There were robbers in the hills who would kill and rape many young girls. Enrenda didn’t know it, but there had been three hundred girls raped and killed in the last year alone. The king was trying to do something about it, but even he couldn’t do much when the robbers killed all his messengers. There were heads scratched in the palace day and night, and still no one could come up with a solution to the problem.
“What are you going to take on your trip, Enrenda?”
Enrenda smiled at her mother. “I was thinking a riding skirt…”
This is a particularly virulent piece of stupidity because the author takes care to note that Enrenda doesn’t know the exact numbers of girls raped and killed, thus snapping the pretense of her viewpoint completely.
Stop it. Your reader might not notice the viewpoint shift- although I can guarantee you that many careful readers will- but it is your job as the author not to be careless. If you intend a third-person limited character, then you have to accept that there are things a third-person limited character cannot do or think about. Find a different way of introducing the information into the story than violating viewpoint limitations whenever you feel like it. It’s lazy and imbecilic.
3) When switching viewpoints in the same scene, Eru damn you, don’t just jump.
There are natural ways of leading into this, such as following a literal line of sight. You can have one character glancing out a window at a second character standing in the garden, and the second one looking up and returning her gaze. Then the viewpoint can flow naturally along to the second character: “As Rendorn looked into Ariana’s eyes, he wondered what she was thinking.” The same thing can happen with mirrors, or even just across a room. It’s smooth, gives the reader something to follow along with, and maintains that all-important illusion of the story being alive on its own, not just something the author is writing down.
Other ways of doing this that are less smooth are having one thought reflected in another character’s mind, the scene staying with one partner in a conversation while the other moves away, and the story shifting to follow the person who’s doing something important while the one who brought you there sleeps or drops unconscious or whatever. I don’t favor them as much because I think it, again, seems more noticeable= more artificial= snapping the spell. People get distracted enough while they’re reading, by interruptions and random thoughts. The author shouldn’t embed distractions in her own work.
On the other hand, I also don’t shift viewpoints in a scene; mine always come at chapter breaks. So perhaps there are writers who can make these work better than the line-of-sight thing.
4) Make sure the reader can tell why you chose that particular viewpoint.
This should be obvious at least halfway through the story, if not earlier. There’s a plethora of reasons, but I cry if I can’t sense any at all. (Well, not really. I seethe. Then I call the author an idiot. Then I come on here and rant).
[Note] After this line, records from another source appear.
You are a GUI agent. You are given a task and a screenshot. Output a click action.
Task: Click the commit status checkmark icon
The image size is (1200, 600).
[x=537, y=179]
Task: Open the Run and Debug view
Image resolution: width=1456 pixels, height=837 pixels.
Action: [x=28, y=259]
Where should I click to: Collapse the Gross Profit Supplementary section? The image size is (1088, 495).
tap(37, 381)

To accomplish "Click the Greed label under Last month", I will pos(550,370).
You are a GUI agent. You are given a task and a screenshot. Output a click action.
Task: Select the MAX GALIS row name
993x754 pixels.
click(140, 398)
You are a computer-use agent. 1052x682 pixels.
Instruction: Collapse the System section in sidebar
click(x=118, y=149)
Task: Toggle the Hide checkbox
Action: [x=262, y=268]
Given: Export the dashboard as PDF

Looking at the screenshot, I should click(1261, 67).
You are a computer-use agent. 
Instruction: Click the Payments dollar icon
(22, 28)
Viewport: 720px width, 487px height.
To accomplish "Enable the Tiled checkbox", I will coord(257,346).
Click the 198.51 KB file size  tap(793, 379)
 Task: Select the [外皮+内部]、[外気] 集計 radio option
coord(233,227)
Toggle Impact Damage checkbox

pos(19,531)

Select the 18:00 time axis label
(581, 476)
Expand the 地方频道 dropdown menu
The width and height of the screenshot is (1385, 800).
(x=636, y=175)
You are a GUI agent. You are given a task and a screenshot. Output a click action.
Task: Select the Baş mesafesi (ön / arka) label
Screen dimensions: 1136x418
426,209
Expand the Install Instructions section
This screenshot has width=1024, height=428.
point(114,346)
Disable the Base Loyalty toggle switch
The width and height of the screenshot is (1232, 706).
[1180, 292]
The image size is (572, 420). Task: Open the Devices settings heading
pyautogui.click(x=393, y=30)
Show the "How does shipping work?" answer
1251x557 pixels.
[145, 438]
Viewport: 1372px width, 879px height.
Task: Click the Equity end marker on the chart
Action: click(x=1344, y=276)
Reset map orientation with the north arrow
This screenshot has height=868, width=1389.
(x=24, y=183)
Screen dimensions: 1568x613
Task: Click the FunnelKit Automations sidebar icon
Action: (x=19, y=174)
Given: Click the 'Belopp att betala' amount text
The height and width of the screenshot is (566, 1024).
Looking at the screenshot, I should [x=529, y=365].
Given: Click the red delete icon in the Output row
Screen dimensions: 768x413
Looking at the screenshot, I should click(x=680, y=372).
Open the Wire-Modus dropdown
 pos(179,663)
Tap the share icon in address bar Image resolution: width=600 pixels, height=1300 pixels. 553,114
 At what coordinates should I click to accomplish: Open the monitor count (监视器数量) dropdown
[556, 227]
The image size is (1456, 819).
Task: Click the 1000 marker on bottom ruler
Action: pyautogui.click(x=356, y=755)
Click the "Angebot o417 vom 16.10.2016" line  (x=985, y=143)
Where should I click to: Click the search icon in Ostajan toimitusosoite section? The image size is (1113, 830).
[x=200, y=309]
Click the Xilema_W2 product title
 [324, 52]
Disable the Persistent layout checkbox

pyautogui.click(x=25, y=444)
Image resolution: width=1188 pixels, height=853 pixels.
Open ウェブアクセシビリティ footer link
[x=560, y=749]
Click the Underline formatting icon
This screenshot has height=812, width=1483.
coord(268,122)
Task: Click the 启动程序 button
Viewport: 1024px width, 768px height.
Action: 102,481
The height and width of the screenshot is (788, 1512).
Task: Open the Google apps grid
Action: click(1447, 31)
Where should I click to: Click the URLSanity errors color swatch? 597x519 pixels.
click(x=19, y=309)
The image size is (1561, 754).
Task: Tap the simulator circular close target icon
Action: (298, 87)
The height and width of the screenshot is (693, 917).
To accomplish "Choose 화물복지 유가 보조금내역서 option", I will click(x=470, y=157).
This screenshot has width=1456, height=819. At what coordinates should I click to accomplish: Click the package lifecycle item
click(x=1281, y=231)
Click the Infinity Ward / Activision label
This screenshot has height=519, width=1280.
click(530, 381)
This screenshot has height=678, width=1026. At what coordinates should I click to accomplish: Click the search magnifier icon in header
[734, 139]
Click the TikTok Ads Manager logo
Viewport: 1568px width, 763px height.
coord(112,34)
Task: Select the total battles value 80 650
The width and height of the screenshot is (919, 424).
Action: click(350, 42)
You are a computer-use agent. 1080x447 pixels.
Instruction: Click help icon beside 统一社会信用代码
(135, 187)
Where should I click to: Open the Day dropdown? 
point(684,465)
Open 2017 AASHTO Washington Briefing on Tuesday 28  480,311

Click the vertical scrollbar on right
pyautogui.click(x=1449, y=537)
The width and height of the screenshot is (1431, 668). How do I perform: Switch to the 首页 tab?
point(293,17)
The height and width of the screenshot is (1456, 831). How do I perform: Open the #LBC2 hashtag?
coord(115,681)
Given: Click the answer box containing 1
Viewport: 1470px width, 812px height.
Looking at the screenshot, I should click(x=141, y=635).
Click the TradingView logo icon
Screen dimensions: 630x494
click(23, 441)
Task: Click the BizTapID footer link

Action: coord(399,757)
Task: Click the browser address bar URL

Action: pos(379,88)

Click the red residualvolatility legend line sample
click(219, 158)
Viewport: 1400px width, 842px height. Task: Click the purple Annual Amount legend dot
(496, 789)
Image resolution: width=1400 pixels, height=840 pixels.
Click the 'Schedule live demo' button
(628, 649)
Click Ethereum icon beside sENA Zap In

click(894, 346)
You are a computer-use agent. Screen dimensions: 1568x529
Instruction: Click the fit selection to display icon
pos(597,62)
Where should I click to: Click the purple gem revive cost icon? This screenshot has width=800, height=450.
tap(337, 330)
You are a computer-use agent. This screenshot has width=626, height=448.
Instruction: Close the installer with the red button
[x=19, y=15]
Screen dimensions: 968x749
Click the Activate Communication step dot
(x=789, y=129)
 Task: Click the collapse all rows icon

I’ve seen dozens of stories that would have worked much better through a different character’s eyes, especially because they were the ones doing the most exciting/best-written/most interesting things. Now, if the author is writing about a main character who cannot tell his or her own story for whatever reason- like mental retardation, lack of understanding, knows everything and would give the game away, etc.- I consider that a plausible reason for the author to write that character’s story through the eyes of an outside observer. But when the narrator is obviously meant to be the main character and yet is dull as dishwater next to the shining “sidekick,” something is wrong here.
Likewise with first-person narrators where the author takes the opportunity to slip into omniscient, “Well, I learned this later” bullshit. Does the story really work as a first-person story? If not, give it up.
Too many authors resort to the omniscient because without it they would not have a clue how to plot. Learn to plot. Yes, it’s more work. Good. It will cure that laziness.
Too many stories make me want to reach for seasick medication lately. They need trimming, or even the axe that the firemen used to chop through my neighbor’s door.